Instruction:
Rewrite all of the entries below, substituting "magnifying glass" for "magnifier" and leaving everything else unchanged.

┌──

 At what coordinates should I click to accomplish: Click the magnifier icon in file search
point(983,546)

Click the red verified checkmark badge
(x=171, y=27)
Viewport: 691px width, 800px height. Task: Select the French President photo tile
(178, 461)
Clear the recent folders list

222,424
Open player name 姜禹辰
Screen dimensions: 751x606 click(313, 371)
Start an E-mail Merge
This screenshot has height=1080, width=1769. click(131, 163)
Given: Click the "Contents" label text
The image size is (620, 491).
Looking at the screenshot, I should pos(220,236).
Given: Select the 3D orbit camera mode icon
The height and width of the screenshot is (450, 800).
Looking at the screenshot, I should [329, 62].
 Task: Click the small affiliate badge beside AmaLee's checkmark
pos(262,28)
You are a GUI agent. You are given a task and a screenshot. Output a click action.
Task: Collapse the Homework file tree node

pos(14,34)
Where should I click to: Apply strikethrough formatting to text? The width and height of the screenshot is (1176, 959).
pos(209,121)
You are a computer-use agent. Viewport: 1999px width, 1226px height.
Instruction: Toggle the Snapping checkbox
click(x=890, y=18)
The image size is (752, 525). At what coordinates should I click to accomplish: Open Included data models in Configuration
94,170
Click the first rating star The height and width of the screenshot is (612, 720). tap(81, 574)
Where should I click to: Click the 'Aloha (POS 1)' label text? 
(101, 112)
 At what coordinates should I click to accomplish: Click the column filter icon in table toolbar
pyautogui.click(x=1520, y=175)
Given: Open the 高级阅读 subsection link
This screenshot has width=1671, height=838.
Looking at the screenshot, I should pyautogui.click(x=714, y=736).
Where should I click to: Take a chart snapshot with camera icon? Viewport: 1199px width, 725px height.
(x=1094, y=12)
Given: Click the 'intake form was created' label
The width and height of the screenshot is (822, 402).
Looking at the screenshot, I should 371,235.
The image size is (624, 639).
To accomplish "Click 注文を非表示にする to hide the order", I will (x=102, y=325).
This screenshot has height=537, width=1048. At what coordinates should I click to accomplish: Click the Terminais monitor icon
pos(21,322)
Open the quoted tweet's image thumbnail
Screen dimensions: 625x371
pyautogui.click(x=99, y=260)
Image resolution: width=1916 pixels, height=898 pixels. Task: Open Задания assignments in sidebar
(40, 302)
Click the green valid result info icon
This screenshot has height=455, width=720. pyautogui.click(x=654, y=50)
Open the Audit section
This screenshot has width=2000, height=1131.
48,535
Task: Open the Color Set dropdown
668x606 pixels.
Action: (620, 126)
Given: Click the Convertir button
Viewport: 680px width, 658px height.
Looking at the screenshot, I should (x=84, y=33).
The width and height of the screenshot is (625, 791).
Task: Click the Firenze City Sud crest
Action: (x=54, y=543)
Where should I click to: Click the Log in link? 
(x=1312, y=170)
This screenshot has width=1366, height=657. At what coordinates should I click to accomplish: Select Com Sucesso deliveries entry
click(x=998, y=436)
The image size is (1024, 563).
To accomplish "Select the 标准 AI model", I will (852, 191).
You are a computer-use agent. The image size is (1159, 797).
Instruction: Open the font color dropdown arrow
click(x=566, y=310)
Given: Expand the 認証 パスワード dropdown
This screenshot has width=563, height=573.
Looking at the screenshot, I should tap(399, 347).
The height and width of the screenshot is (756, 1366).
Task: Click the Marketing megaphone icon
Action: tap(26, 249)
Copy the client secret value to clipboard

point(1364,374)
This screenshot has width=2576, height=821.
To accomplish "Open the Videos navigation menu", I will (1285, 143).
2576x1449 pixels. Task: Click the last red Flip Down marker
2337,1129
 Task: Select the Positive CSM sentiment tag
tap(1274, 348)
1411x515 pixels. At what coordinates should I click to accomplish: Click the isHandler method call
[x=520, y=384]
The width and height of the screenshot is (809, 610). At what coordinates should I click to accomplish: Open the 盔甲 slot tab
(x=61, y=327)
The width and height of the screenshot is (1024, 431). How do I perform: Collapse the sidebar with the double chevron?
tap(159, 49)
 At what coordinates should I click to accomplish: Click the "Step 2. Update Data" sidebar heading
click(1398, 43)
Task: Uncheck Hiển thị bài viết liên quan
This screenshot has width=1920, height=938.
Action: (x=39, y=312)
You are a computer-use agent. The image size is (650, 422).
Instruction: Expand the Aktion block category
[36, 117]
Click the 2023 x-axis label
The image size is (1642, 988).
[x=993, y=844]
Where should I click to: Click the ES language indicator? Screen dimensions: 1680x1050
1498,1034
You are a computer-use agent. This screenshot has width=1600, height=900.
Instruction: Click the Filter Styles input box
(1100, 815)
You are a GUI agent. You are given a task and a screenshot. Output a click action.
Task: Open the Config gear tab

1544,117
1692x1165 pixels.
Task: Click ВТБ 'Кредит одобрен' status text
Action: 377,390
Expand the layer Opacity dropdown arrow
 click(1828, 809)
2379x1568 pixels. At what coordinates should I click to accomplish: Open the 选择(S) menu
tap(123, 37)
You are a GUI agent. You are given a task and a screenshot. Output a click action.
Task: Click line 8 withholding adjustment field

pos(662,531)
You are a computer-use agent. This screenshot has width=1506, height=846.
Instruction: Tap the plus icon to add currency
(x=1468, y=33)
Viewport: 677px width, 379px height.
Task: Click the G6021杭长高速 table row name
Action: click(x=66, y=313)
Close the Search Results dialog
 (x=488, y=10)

└──

The result:
 At what coordinates should I click to accomplish: Click the magnifying glass icon in file search
point(983,546)

Click the red verified checkmark badge
(x=171, y=27)
Viewport: 691px width, 800px height. Task: Select the French President photo tile
(178, 461)
Clear the recent folders list

222,424
Open player name 姜禹辰
Screen dimensions: 751x606 click(313, 371)
Start an E-mail Merge
This screenshot has height=1080, width=1769. click(131, 163)
Given: Click the "Contents" label text
The image size is (620, 491).
Looking at the screenshot, I should pos(220,236).
Given: Select the 3D orbit camera mode icon
The height and width of the screenshot is (450, 800).
Looking at the screenshot, I should [329, 62].
 Task: Click the small affiliate badge beside AmaLee's checkmark
pos(262,28)
You are a GUI agent. You are given a task and a screenshot. Output a click action.
Task: Collapse the Homework file tree node

pos(14,34)
Where should I click to: Apply strikethrough formatting to text? The width and height of the screenshot is (1176, 959).
pos(209,121)
You are a computer-use agent. Viewport: 1999px width, 1226px height.
Instruction: Toggle the Snapping checkbox
click(x=890, y=18)
The image size is (752, 525). At what coordinates should I click to accomplish: Open Included data models in Configuration
94,170
Click the first rating star The height and width of the screenshot is (612, 720). tap(81, 574)
Where should I click to: Click the 'Aloha (POS 1)' label text? 
(101, 112)
 At what coordinates should I click to accomplish: Click the column filter icon in table toolbar
pyautogui.click(x=1520, y=175)
Given: Open the 高级阅读 subsection link
This screenshot has width=1671, height=838.
Looking at the screenshot, I should pyautogui.click(x=714, y=736).
Where should I click to: Take a chart snapshot with camera icon? Viewport: 1199px width, 725px height.
(x=1094, y=12)
Given: Click the 'intake form was created' label
The width and height of the screenshot is (822, 402).
Looking at the screenshot, I should 371,235.
The image size is (624, 639).
To accomplish "Click 注文を非表示にする to hide the order", I will (x=102, y=325).
This screenshot has height=537, width=1048. At what coordinates should I click to accomplish: Click the Terminais monitor icon
pos(21,322)
Open the quoted tweet's image thumbnail
Screen dimensions: 625x371
pyautogui.click(x=99, y=260)
Image resolution: width=1916 pixels, height=898 pixels. Task: Open Задания assignments in sidebar
(40, 302)
Click the green valid result info icon
This screenshot has height=455, width=720. pyautogui.click(x=654, y=50)
Open the Audit section
This screenshot has width=2000, height=1131.
48,535
Task: Open the Color Set dropdown
668x606 pixels.
Action: (620, 126)
Given: Click the Convertir button
Viewport: 680px width, 658px height.
Looking at the screenshot, I should (x=84, y=33).
The width and height of the screenshot is (625, 791).
Task: Click the Firenze City Sud crest
Action: (x=54, y=543)
Where should I click to: Click the Log in link? 
(x=1312, y=170)
This screenshot has width=1366, height=657. At what coordinates should I click to accomplish: Select Com Sucesso deliveries entry
click(x=998, y=436)
The image size is (1024, 563).
To accomplish "Select the 标准 AI model", I will (852, 191).
You are a computer-use agent. The image size is (1159, 797).
Instruction: Open the font color dropdown arrow
click(x=566, y=310)
Given: Expand the 認証 パスワード dropdown
This screenshot has width=563, height=573.
Looking at the screenshot, I should tap(399, 347).
The height and width of the screenshot is (756, 1366).
Task: Click the Marketing megaphone icon
Action: tap(26, 249)
Copy the client secret value to clipboard

point(1364,374)
This screenshot has width=2576, height=821.
To accomplish "Open the Videos navigation menu", I will (1285, 143).
2576x1449 pixels. Task: Click the last red Flip Down marker
2337,1129
 Task: Select the Positive CSM sentiment tag
tap(1274, 348)
1411x515 pixels. At what coordinates should I click to accomplish: Click the isHandler method call
[x=520, y=384]
The width and height of the screenshot is (809, 610). At what coordinates should I click to accomplish: Open the 盔甲 slot tab
(x=61, y=327)
The width and height of the screenshot is (1024, 431). How do I perform: Collapse the sidebar with the double chevron?
tap(159, 49)
 At what coordinates should I click to accomplish: Click the "Step 2. Update Data" sidebar heading
click(1398, 43)
Task: Uncheck Hiển thị bài viết liên quan
This screenshot has width=1920, height=938.
Action: (x=39, y=312)
You are a computer-use agent. The image size is (650, 422).
Instruction: Expand the Aktion block category
[36, 117]
Click the 2023 x-axis label
The image size is (1642, 988).
[x=993, y=844]
Where should I click to: Click the ES language indicator? Screen dimensions: 1680x1050
1498,1034
You are a computer-use agent. This screenshot has width=1600, height=900.
Instruction: Click the Filter Styles input box
(1100, 815)
You are a GUI agent. You are given a task and a screenshot. Output a click action.
Task: Open the Config gear tab

1544,117
1692x1165 pixels.
Task: Click ВТБ 'Кредит одобрен' status text
Action: 377,390
Expand the layer Opacity dropdown arrow
 click(1828, 809)
2379x1568 pixels. At what coordinates should I click to accomplish: Open the 选择(S) menu
tap(123, 37)
You are a GUI agent. You are given a task and a screenshot. Output a click action.
Task: Click line 8 withholding adjustment field

pos(662,531)
You are a computer-use agent. This screenshot has width=1506, height=846.
Instruction: Tap the plus icon to add currency
(x=1468, y=33)
Viewport: 677px width, 379px height.
Task: Click the G6021杭长高速 table row name
Action: click(x=66, y=313)
Close the Search Results dialog
 (x=488, y=10)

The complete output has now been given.